Quetta in particular, and Balochistan in general, appear to be slipping back towards outright anarchy and the state seems utterly clueless and impotent.
Start with the attack on the Shia Hazara community. With the majority of Hazaras settled in one particular zone in Quetta and the community under sustained and deadly threat, the law-enforcement and intelligence apparatus in the provincial capital ought surely to be able to do better to protect the community. Yet, whatever measures were taken in the wake of the devastating bombings in early 2013 on the Hazara community have clearly proved inadequate.
If preventing a drive-by shooting of a bus is fiendishly difficult, far more obvious is the failure to follow up on intelligence reports suggesting that Quetta is infested with sectarian militants with an explicit agenda of attacking the Hazaras.
All that ever seems to happen is after each terrible crime against the Hazaras, the law-enforcement and intelligence agencies briefly go into overdrive, raiding suspected terrorist hideouts, arresting people, etc before slipping back into complacency until the next hideous attack, when the cycle is repeated all over again.

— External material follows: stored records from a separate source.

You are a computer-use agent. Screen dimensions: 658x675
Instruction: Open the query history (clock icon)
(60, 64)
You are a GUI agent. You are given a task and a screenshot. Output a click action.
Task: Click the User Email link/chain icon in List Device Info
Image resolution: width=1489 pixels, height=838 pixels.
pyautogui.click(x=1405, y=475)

Of course, if failure to defend a shocking vulnerable and under-siege community were not bad enough, the law-enforcement apparatus led by the paramilitary Frontier Corps was unable to even defend its own soldiers in a roadside bombing in Quetta yesterday.
Again, no counterterrorism system can be perfect and some attacks in a state of insurgency are inevitable, but that only underscores the wider point: whatever the army-led security establishment has done to counter terrorism and insurgency in the province over the past decade has not worked indeed, is not working.

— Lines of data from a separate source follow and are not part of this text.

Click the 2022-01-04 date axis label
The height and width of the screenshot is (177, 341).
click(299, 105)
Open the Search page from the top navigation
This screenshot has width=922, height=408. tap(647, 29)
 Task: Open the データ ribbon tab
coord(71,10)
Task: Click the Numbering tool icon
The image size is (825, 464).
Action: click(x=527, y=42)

To add to that already chaotic scene came a third attack, this time on Fazlur Rehman in the evening. There are obvious possibilities for who can and would want to attack the JUI-F chief, including an unverified early claim of responsibility last evening, and those possibilities suggest that yesterdays attack could have ramifications far beyond Quetta, given the maulanas political base in southern Khyber Pakhtunkhwa and his partys presence in parts of Fata.
What is also clear is that across the spectrum of the countrys political leadership, there are very real and disturbing threats to the lives of politicians for any number of reasons.
Returning to Quetta, however, the signs are ominous. The attack against the Hazaras and the JUI-F chief in particular come in the run-up to Muharram, when security worries and religious sensitivities tend to spike.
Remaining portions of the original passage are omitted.